Stored data entries
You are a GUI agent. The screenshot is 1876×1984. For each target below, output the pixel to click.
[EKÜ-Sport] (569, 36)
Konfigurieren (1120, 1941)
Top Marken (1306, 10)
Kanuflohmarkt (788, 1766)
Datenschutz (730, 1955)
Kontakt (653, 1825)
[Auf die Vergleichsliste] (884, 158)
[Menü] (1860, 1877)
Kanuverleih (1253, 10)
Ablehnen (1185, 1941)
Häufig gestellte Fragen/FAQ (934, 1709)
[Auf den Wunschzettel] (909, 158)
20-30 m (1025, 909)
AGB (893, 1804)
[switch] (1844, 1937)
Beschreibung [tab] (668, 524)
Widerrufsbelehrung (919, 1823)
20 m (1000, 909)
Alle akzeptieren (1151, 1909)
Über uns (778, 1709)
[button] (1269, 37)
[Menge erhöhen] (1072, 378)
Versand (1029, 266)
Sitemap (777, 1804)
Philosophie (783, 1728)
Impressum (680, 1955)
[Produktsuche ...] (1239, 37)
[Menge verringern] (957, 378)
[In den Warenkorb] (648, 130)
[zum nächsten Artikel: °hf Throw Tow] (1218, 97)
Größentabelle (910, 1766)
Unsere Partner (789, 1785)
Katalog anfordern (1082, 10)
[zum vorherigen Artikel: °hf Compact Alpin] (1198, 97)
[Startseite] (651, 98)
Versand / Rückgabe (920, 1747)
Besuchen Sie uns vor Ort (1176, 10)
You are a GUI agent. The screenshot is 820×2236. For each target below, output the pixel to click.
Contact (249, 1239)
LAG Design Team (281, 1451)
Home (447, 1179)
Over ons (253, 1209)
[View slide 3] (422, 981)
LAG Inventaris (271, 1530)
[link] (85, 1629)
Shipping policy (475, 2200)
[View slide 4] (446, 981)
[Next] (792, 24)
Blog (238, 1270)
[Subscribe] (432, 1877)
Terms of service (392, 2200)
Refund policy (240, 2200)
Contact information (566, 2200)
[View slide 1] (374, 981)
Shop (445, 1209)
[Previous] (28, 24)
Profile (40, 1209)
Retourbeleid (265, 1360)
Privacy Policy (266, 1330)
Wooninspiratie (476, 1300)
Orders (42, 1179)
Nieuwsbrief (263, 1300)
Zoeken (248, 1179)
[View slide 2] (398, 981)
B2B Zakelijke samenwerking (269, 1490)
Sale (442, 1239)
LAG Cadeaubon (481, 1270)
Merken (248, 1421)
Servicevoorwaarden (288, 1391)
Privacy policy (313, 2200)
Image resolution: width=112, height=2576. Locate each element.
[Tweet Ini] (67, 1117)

Instructions to follow
Nothing but the lines from the one containing "B2B Zakelijke samenwerking (269, 1490)" through the end of the entries belongs in the answer; repeat them exactly.

Answer to this task
B2B Zakelijke samenwerking (269, 1490)
Sale (442, 1239)
LAG Cadeaubon (481, 1270)
Merken (248, 1421)
Servicevoorwaarden (288, 1391)
Privacy policy (313, 2200)
Image resolution: width=112, height=2576. Locate each element.
[Tweet Ini] (67, 1117)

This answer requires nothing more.